** Problem statement **
Pick up the documentation page on linked polyadic sequence analysis after its final line and continue writing it.

`linked_polyadic_sequence_analysis()`

linked_polyadic_sequence_analysis() implements linked polyadic sequence analysis (Liao 2021), a randomization-based framework for assessing whether sequences that belong to the same social unit (a “polyad”) are more similar to each other than would be expected under random pairing.

The method is designed for settings where multiple sequences are structurally linked, such as family members (parents and children, siblings), couples, teams, organizations, or ego-centered networks, and where these sequences are observed over comparable time spans.

The function compares observed within-polyad distances to a reference distribution constructed by repeatedly randomizing polyad membership. It reports two statistics proposed by Liao (2021):

U statistic: The difference between the mean distance of randomized polyads and the observed distance within each polyad. Larger values indicate stronger within-polyad similarity relative to chance.
V statistic: The proportion of randomizations in which the observed polyad distance is smaller than the randomized distance. This statistic can be interpreted as a randomization-based confidence measure of linkedness, with values close to 1 indicating strong evidence against random association.

By benchmarking observed polyads against randomized counterparts, this analysis allows researchers to quantify the degree of linkage among sequences without relying on parametric assumptions. It is applicable not only to family and couple trajectories, but also to linked sequences in organizational careers, coordinated life events, and networked or group-based processes more broadly.

Function Usage

A minimal example with only the required parameters:

python

result = linked_polyadic_sequence_analysis(seqlist, return_df=True)

A complete example with all available parameters:

python

result = linked_polyadic_sequence_analysis(
    seqlist,                          # required: list of SequenceData objects
    a=1,                              # optional: randomization type
    method="OM",                      # optional: distance measure method
    distance_parameters=None,         # optional: additional distance parameters
    weights=None,                     # optional: sampling weights for sequences
    rand_weight_type=1,               # optional: randomization weight strategy
    role_weights=None,                # optional: role-specific weights
    pair_weights=None,                # optional: pairwise weights for averaging
    T=1000,                           # optional: number of randomizations
    random_seed=36963,                # optional: random seed for reproducibility
    replace=True,                     # optional: sample with replacement
    n_jobs=1,                         # optional: number of parallel workers
    verbose=True,                     # optional: show progress bar
    return_df=True,                   # optional: return DataFrame format
    return_merged_seqdata=False       # optional: return merged sequence data
)

** Records provided **
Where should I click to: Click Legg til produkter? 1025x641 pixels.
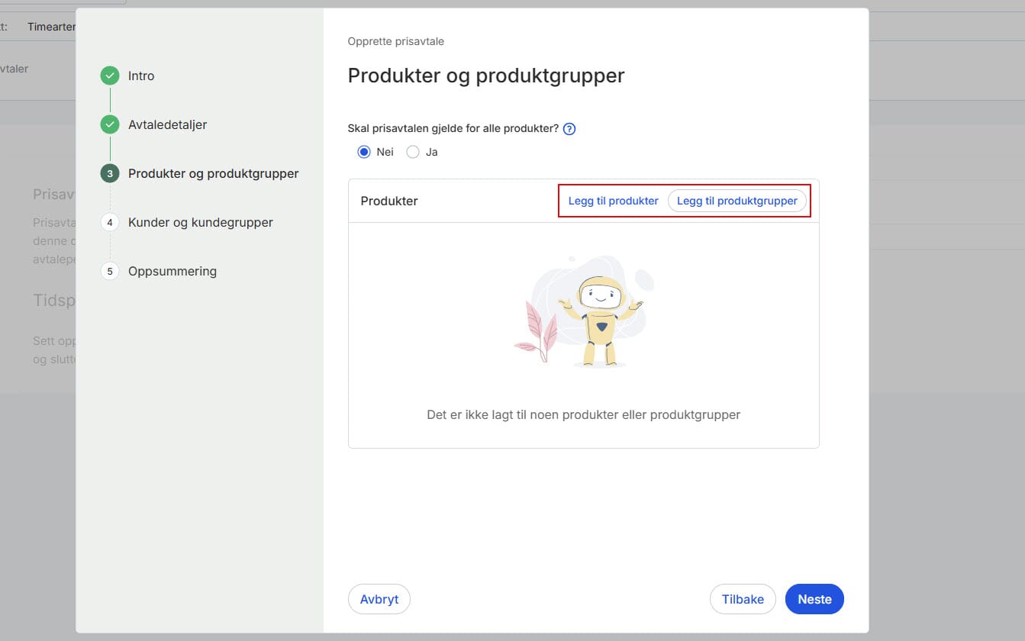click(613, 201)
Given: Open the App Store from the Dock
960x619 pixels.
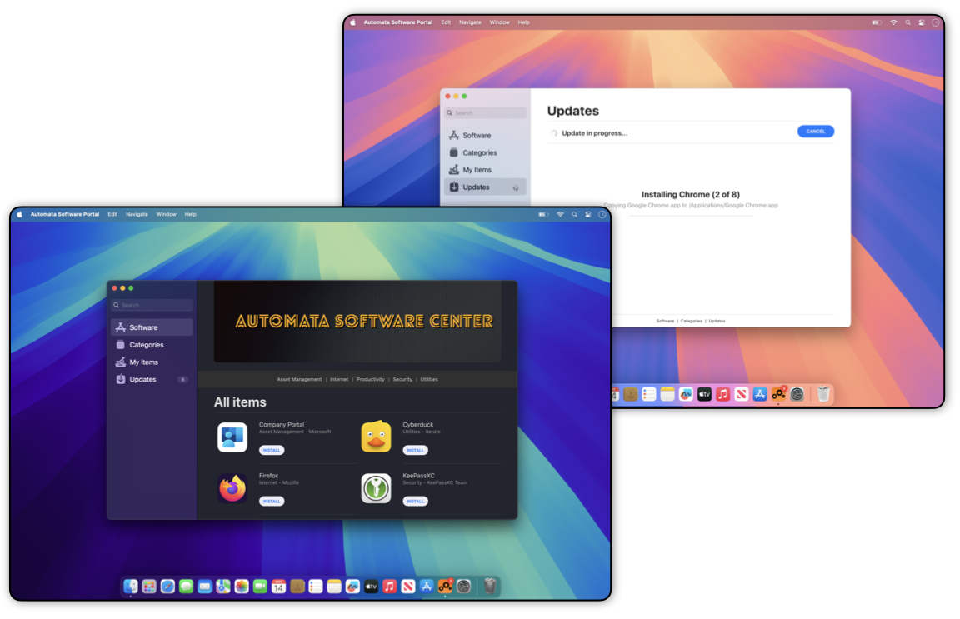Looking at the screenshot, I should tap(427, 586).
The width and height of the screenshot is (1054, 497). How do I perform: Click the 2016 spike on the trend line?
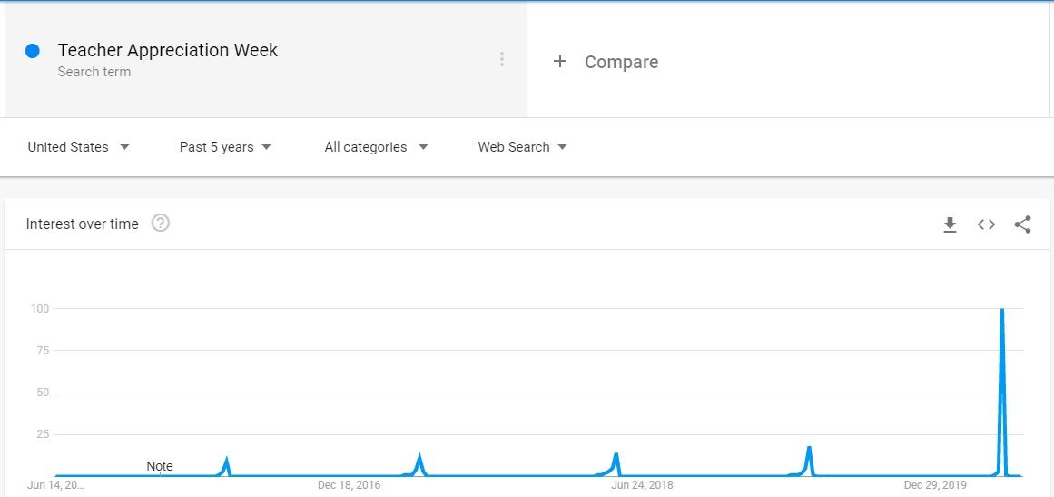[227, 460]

** Response **
Entry Parameters

Parameter	Required	Type	Description
`seqlist`	✓	`list[SequenceData]`	A list of `SequenceData` objects, one for each role/position in the polyad. For example, for family analysis: [father_sequences, mother_sequences, child_sequences]. All sequences must have the same number of individuals (polyads) and the same sequence length (time points).
`a`	✗	`int`	Randomization type. `1` = resample sequences (keeps sequences intact but shuffles which sequences are grouped together). `2` = resample states within sequences (shuffles states within each sequence). Default = `1`.
`method`	✗	`str`	Distance measure method to use for computing dissimilarities. Options: `"OM"` (optimal matching), `"HAM"` (Hamming distance), `"CHI2"`, etc. Default = `"OM"`.
`distance_parameters`	✗	`dict` or `None`	Dictionary of additional keyword arguments to pass to `get_distance_matrix()`. Can include parameters like `sm`, `indel`, `norm`, etc. Default = `None`.
`weights`	✗	`np.ndarray` or `None`	Sampling weights for sequences when generating random polyads. Should be an array of length equal to the number of sequences (polyads). If `None`, uniform weights are used. Default = `None`.
`rand_weight_type`	✗	`int`	Strategy for computing randomization weights. `1` = uniform weights. `2` = sample-weight-based weights. Default = `1`.
`role_weights`	✗	`list[float]` or `None`	Role-specific importance weights for different sequence sources. Should be a list with one weight per role, summing to 1.0. If `None`, equal weights are assigned. Default = `None`.
`pair_weights`	✗	`np.ndarray` or `None`	Pairwise weights for distance averaging within polyads. Used when computing the average distance among all pairs within a polyad. If `None`, all pairs are weighted equally. Default = `None`.
`T`	✗	`int`	Number of randomizations to perform. More randomizations give more reliable results but take longer to compute. Default = `1000`.
`random_seed`	✗	`int`	Seed for the random number generator to ensure reproducibility. Default = `36963`.
`replace`	✗	`bool`	Whether to sample with replacement during randomization. If `True`, the same sequence can appear multiple times in a random polyad. Default = `True`.
`n_jobs`	✗	`int`	Number of parallel workers for randomization. Set to `-1` to use all available CPUs, or `1` to run sequentially. Default = `1`.
`verbose`	✗	`bool`	Whether to display a progress bar during randomization. Default = `True`.
`return_df`	✗	`bool`	If `True`, returns results as a pandas DataFrame with columns: `ObservedDist`, `U`, `V`, `V>0.95`. If `False`, returns a dictionary. At least one of `return_df` or `return_merged_seqdata` must be `True`. Default = `False`.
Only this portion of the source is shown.